Simple graphene film production by chemical vapour deposition and the use of AI for quality analysis
Abstract
The reproducible production of graphene films at low cost, while minimizing inter-batch variability, is essential for the development of affordable and reliable devices. By using a simple and reproducible methodology along with readily accessible low-cost equipment, graphene films can easily become accessible to non-graphene specialist research laboratories. This will help accelerate and encourage the development of graphene application research. Here, we describe in detail a simple hot-walled chemical vapour deposition (CVD) procedure to grow graphene with low-cost equipment, using non-processed commercially available copper foil. The quality of the film on copper foil and on Si/SiO2 substrates, after film transfer, was studied by scanning electron microscopy (SEM) and transmission electron microscopy (TEM) to confirm the predominantly monolayer nature of graphene. The quality of graphene was analysed by comparing against standardisation Raman metrics, full width at half maximum of the 2D peak and the ratio of the 2D:G peaks, proposed by the UK National Physical Laboratory showing the films produced were similar or better quality than commercially available monolayer graphene.
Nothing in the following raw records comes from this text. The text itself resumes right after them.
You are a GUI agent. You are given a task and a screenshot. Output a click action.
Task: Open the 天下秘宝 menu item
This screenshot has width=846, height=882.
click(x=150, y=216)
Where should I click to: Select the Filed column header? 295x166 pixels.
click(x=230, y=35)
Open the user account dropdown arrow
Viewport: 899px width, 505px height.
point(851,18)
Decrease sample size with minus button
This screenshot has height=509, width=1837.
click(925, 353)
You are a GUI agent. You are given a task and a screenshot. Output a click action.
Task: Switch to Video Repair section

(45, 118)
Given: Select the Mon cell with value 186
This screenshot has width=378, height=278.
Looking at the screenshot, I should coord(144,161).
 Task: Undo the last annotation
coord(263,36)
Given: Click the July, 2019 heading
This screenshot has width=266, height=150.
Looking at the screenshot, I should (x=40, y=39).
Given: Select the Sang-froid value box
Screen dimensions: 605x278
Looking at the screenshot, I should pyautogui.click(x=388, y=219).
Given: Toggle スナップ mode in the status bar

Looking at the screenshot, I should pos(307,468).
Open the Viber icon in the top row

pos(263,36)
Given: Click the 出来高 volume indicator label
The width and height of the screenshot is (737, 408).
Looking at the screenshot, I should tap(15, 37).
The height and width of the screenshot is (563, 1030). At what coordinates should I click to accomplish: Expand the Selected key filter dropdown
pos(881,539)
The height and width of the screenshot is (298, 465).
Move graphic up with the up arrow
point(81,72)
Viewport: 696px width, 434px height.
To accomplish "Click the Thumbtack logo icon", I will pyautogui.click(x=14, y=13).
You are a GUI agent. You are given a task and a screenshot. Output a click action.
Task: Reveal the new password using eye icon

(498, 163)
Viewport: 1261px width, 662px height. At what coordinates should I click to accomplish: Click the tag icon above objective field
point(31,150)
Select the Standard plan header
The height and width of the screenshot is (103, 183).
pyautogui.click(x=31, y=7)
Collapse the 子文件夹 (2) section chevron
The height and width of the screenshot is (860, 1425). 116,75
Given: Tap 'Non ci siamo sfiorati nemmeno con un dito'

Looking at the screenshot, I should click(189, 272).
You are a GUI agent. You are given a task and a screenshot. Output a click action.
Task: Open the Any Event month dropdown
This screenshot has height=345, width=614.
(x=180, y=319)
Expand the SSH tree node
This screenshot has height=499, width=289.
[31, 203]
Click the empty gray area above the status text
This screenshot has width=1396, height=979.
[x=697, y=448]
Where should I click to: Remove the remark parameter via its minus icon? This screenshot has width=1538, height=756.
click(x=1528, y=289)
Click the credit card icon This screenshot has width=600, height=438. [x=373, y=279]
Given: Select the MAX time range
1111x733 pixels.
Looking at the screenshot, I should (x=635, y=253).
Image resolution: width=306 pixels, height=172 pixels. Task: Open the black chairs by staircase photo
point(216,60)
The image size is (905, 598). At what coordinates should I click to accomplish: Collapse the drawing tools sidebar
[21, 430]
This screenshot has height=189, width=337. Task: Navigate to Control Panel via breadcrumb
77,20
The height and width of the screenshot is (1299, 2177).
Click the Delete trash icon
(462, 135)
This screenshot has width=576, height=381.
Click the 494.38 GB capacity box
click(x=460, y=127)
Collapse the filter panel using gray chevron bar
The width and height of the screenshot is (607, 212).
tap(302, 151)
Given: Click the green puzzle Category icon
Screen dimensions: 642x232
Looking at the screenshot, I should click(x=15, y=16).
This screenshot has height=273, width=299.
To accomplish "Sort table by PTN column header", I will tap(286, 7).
The Random Forest machine learning method was used as a predictive tool for the classification of the quality of samples according to the batch and position on the copper substrate relative to the direction of gas flow, revealing that the position and full width half maximum of the G and 2D peaks are the important features in Raman for classification, supporting the idea that unintentional strain and doping are crucial to understand the inherent variations found in the production of monolayer graphene in hot-wall CVD setups.